= ABOUT THIS EXERCISE =
Across the records, find how many lines include the string "computer" and answer with only the figure.

- Opening Delimiter -

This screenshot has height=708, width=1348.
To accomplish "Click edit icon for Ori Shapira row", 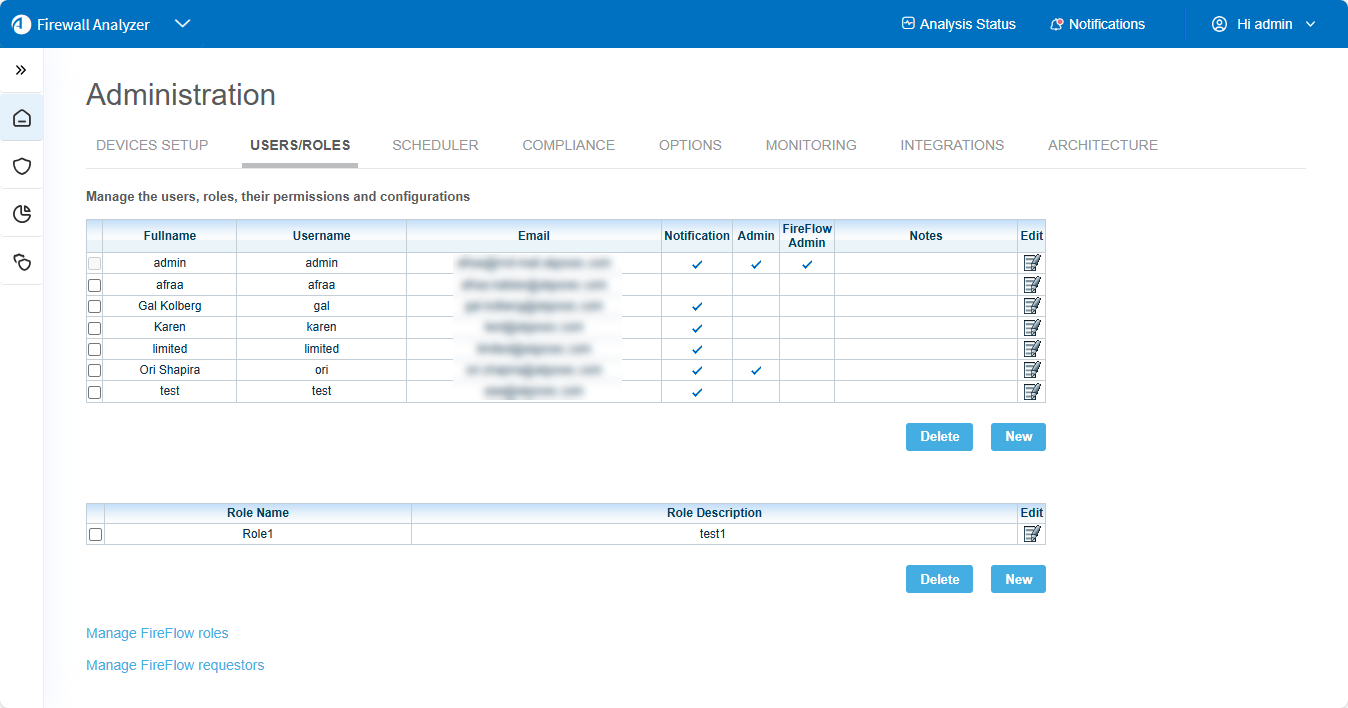I will [x=1032, y=370].
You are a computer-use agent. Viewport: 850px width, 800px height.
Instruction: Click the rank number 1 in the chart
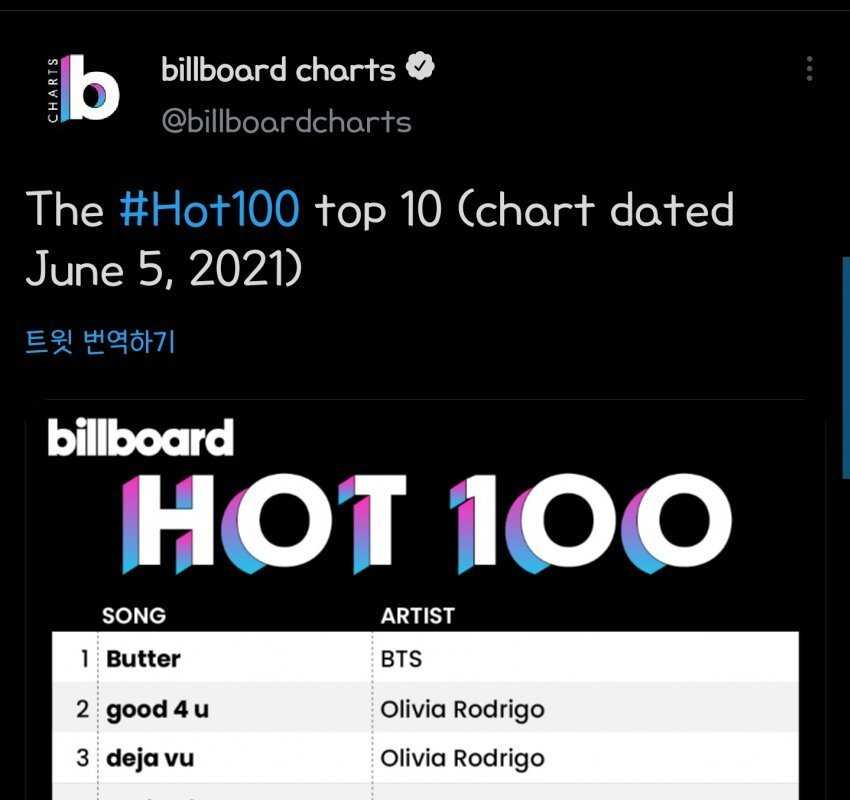coord(83,659)
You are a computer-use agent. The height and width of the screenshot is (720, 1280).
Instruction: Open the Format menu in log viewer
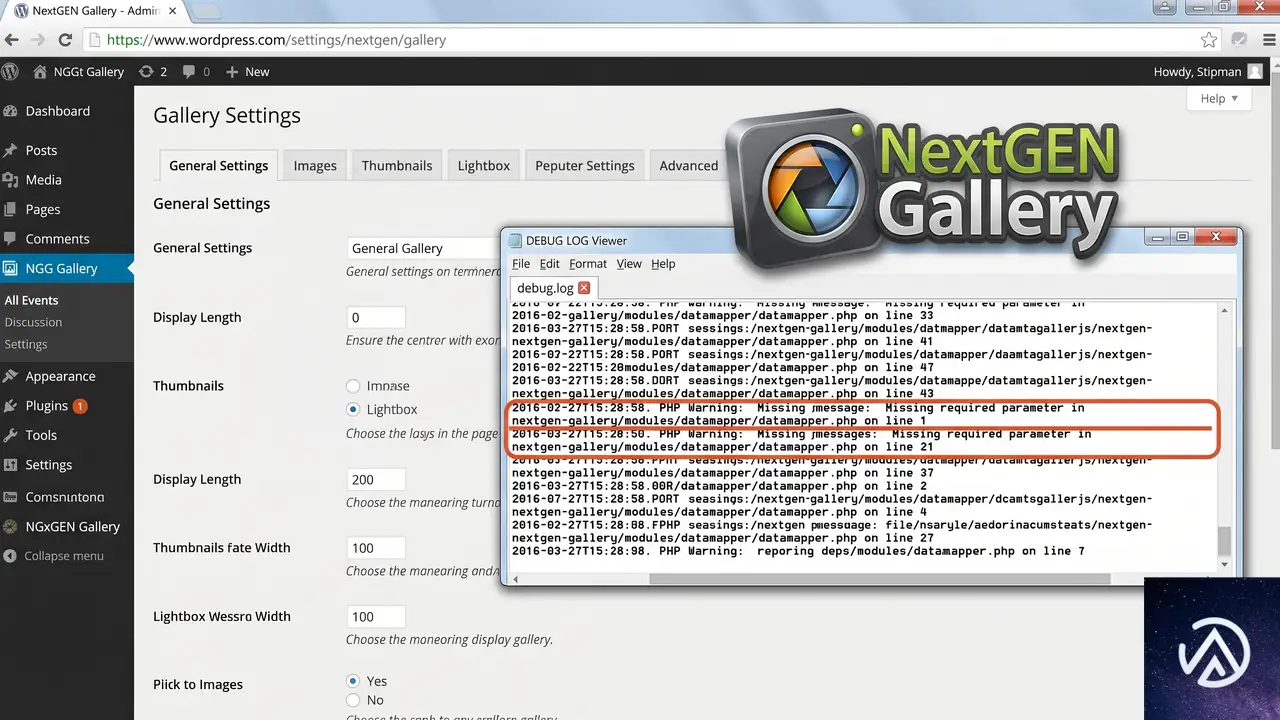[588, 264]
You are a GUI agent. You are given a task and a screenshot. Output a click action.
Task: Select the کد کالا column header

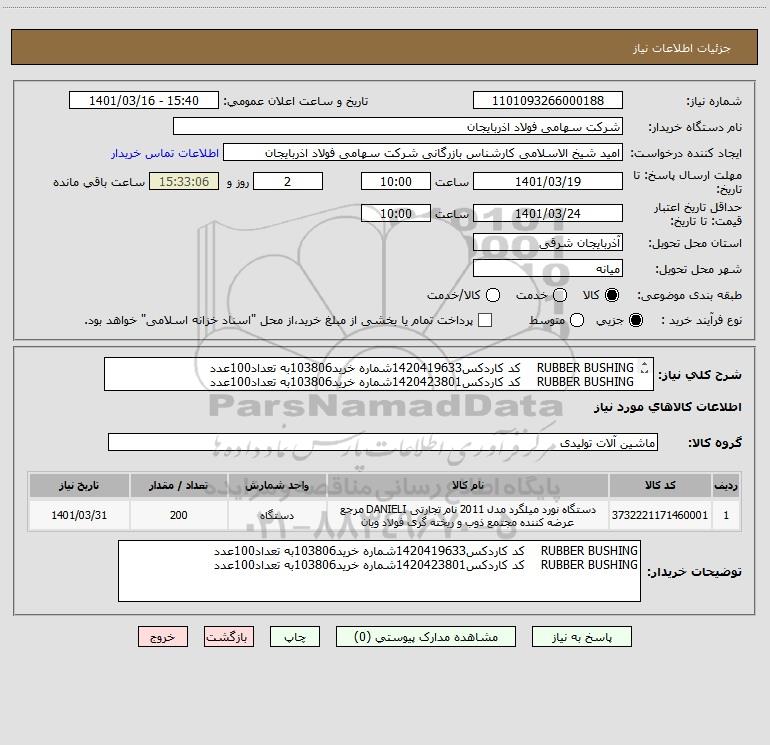660,486
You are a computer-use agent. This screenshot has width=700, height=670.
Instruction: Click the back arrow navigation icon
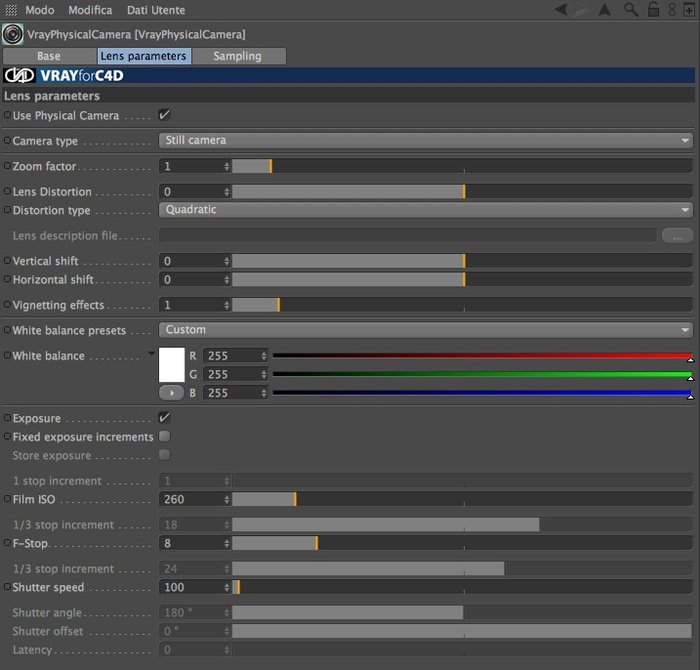click(561, 9)
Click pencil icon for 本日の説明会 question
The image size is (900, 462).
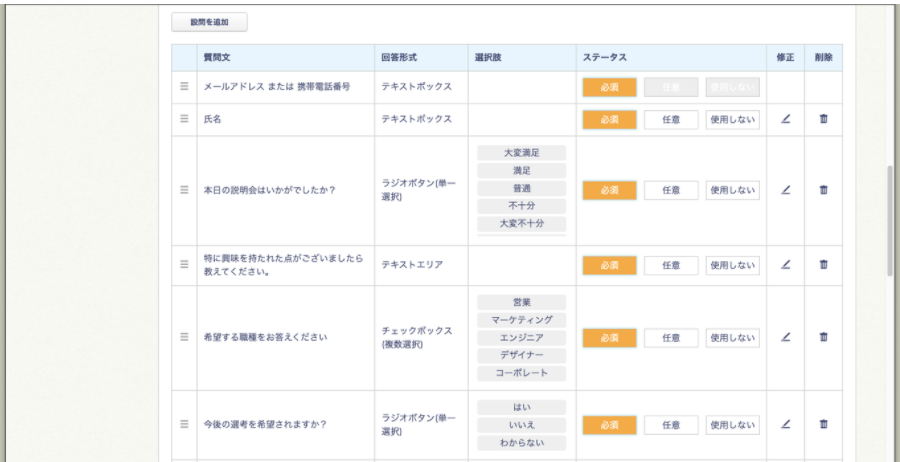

- Closing Delimiter -

= EXERCISE RESULT =
3